Excerpt to read>
....

Survival:  A small number of PDP-5 systems survive, at least one in near
	operational condition!

------------------------------

Subject: What is a PDP-8?

Date of introduction:  1965 (Unveiled March 22, in New York).
Date of withdrawal:    1968.
Total production run:  1450.
Also known as:
	Classic PDP-8 (to point out lack of a model suffix)
	Straight-8 (Again, points out the lack of a model suffix)
	PCP-88, an OEM label, used by Foxboro Corporation.
        AN/GYK-6, (Army-Navy Ground-based (Y)data-processing Komputer 6)
Price: $18,000

Technology:  Mostly standard DEC R-series logic modules; these were
	originally discrete component transistor logic, but around the
	time the PDP-8 was introduced, DEC introduced the Flip Chip, a
	hybrid diode/resistor "integrated circuit" on a ceramic substrate.
	These could directly replace some of the discrete components on
	some logic modules, and DEC quickly began to refer to all R-series
	modules as flip-chip modules; they even advertised the PDP-8 as
	an integrated circuit computer.  A typical flip-chip module, the
	R111, had three 2-input nand gates and cost $14, with no price
	change from 1965 to 1970.  Some special dual height R-series
	modules were designed specifically for the PDP-8.

	S and B-series logic modules were also used; these are similar
	to their R-series cousins, but with different speed/fanout
	tradeoffs in their design.  Some logic modules have trimmers
	that must be tuned to the context, making replacement of such
	modules more complex than simply swapping boards.

	As with the system modules used in the PDP-5, the supply
	voltages were +10 and -15 volts and the logic levels were -3
	(logic 1) and 0 (logic 0).  Logic was packaged on boards that
	were 2.5 inches wide by 5 inches long.  The card edge connector
	had 18 contacts on 1/8 inch centers.  Some double height cards
	were used; these had two card edge connectors and were 5 1/8
	inches high.  Machine wrapped wire-wrap technology was used on
	the backplane using 24-gauge wire.

	The "negibus" or negative logic I/O bus used -3 and 0 volt logic
	levels in 92 ohm coaxial cable, with 9 coaxial cables bundled
	per connector card and 6 bundles making up the basic bus.  5
	(later 4) more bundles were required to support data-break (DMA)

....

Data below>
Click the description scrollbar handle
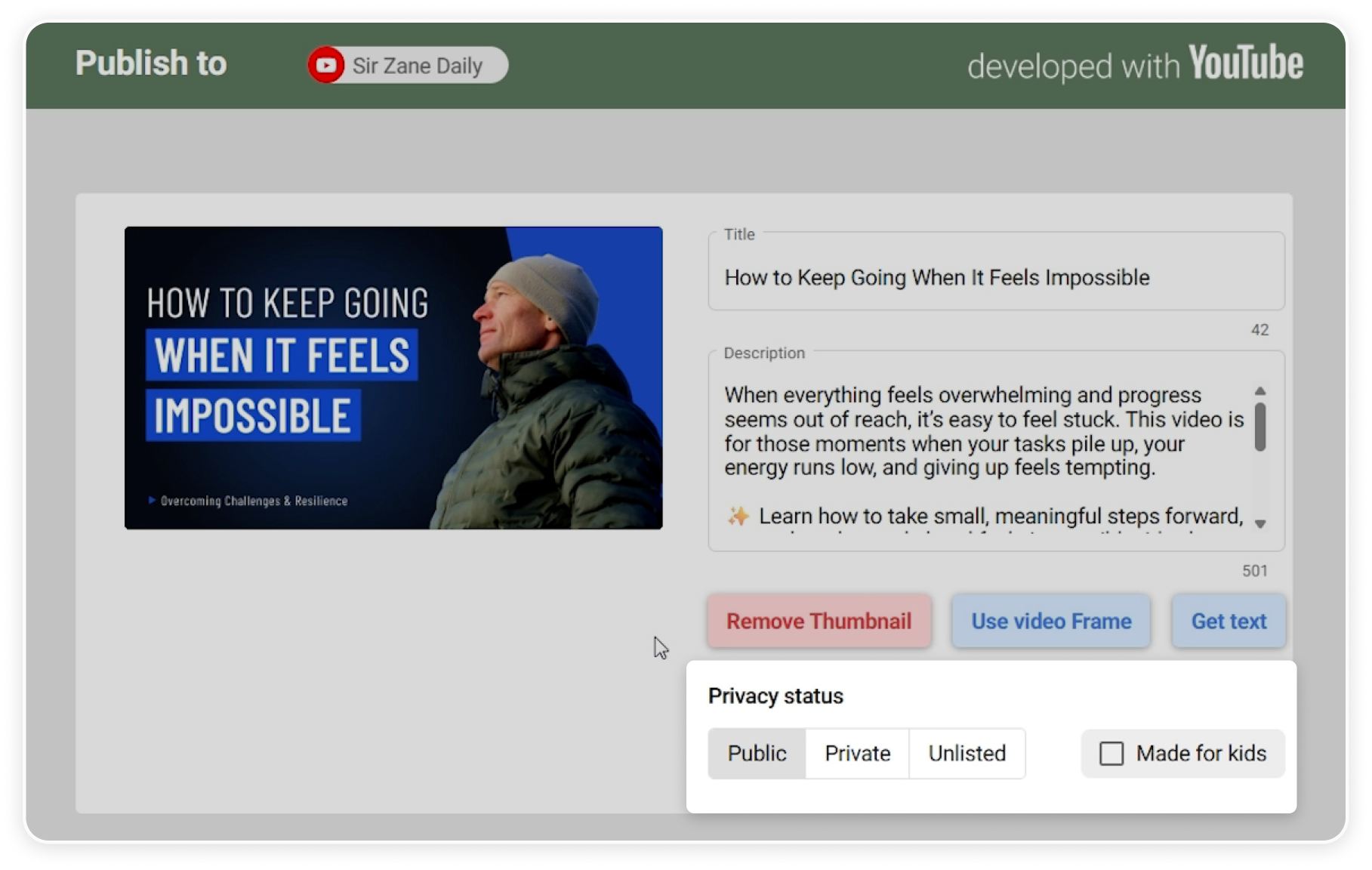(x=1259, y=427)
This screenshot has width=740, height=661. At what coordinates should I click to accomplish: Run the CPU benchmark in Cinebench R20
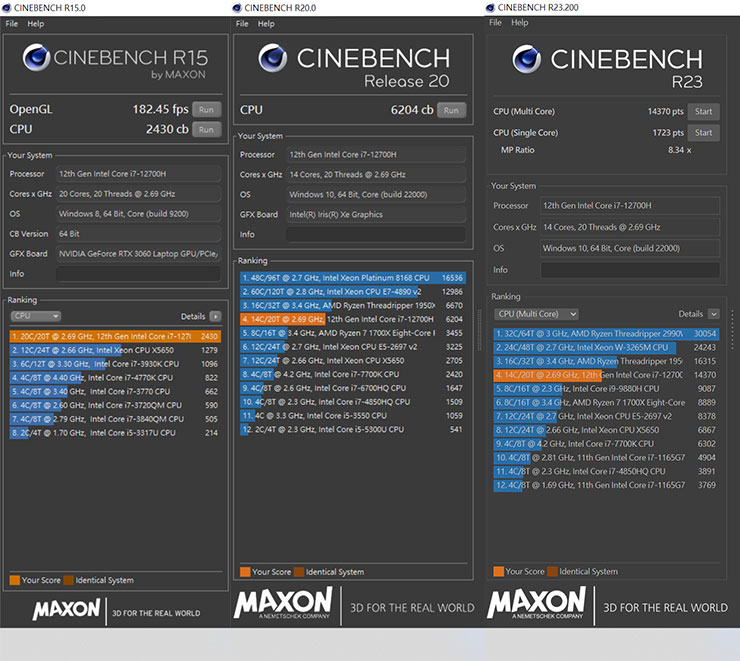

....

Study questions>
**1.** Repeat the portion of the PDP-8 excerpt from "Subject: What is" up to and including "(Y)data-processing Komputer 6)".
**2.** Answer the following questions using the PDP-8 excerpt:
(a) What price does it list for the PDP-8?
(b) How many 2-input nand gates did the R111 flip-chip module have?
(c) What gauge of wire was used for the wire-wrap on the backplane?

Responses to the tasks>
**1.**
Subject: What is a PDP-8?

Date of introduction:  1965 (Unveiled March 22, in New York).
Date of withdrawal:    1968.
Total production run:  1450.
Also known as:
	Classic PDP-8 (to point out lack of a model suffix)
	Straight-8 (Again, points out the lack of a model suffix)
	PCP-88, an OEM label, used by Foxboro Corporation.
        AN/GYK-6, (Army-Navy Ground-based (Y)data-processing Komputer 6)

**2.**
(a) $18,000
(b) Three
(c) 24-gauge